Jae-woo Jung and Cheol-in Jeong of Bereishit Dance Company in "BOW." Photo: Christopher Duggan

Jae-woo Jung and Cheol-in Jeong of Bereishit Dance Company in “Bow.” Photo: Christopher Duggan.

By Janine Parker

Soon-Ho Park’s Seoul-based Bereishit Dance Company is appearing at Jacob’s Pillow this week, performing two of the talented dancer/choreographer/teacher’s works. Park’s dancers are young and seem imbued with the casual cosmopolitanism of their peers, but they and his dances reflect a deep seriousness and facility in their craft. He is a man-of-the-world himself, with a movement style that draws on characteristics of modern dance — both post- and traditional — as well as the athleticism of street dance.

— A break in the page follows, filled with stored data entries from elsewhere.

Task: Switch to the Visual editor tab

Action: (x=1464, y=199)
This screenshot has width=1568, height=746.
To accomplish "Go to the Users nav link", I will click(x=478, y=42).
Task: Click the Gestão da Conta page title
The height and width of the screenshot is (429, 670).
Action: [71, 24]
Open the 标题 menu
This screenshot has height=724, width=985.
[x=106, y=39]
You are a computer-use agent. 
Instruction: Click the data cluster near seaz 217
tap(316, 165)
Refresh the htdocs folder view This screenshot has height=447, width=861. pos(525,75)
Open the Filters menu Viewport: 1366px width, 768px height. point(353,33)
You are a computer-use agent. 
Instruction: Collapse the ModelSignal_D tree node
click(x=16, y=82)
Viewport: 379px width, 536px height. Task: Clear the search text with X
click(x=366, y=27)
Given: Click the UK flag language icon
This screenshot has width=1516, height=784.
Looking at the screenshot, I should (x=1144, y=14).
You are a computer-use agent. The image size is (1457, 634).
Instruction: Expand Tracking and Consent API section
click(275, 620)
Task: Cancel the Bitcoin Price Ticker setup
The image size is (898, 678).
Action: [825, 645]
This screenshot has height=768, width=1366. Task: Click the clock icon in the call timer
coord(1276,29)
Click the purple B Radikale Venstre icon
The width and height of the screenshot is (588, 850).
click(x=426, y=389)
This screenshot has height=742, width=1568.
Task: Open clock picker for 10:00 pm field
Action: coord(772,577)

Park’s 2014 “Bow” is performed by two men, but the near-ubiquitous presence of the title object — here an archer’s instrument, not a musician’s tool — makes the dance seem more like a trio than a duet. And the way the dancers interact with the bow makes it seem as if it is a living presence. The subtle, long curves of a bow can resemble a dancer’s graceful lines. The way those curves disappear as the string pulls the bow into one big bloat — only to reappear intact and subtle again — is akin to a dancer’s flexibility, both taut and supple. This tension and release is tested in the physical and emotional relationship generated between the men, Cheol-in Jeong and Jae-Woo Jung. At the beginning of the piece, one end of the bowstring is unattached; there is a good deal of playing with the disassembled instrument. Alone, Jung draws the string between his legs and holds the end high up his back; et voilà, the bow protrudes from his pelvis, an impressive phallus indeed. When he’s with Jeong, the playing frequently has an edge, the string ending up briefly wrapped around one man’s throat.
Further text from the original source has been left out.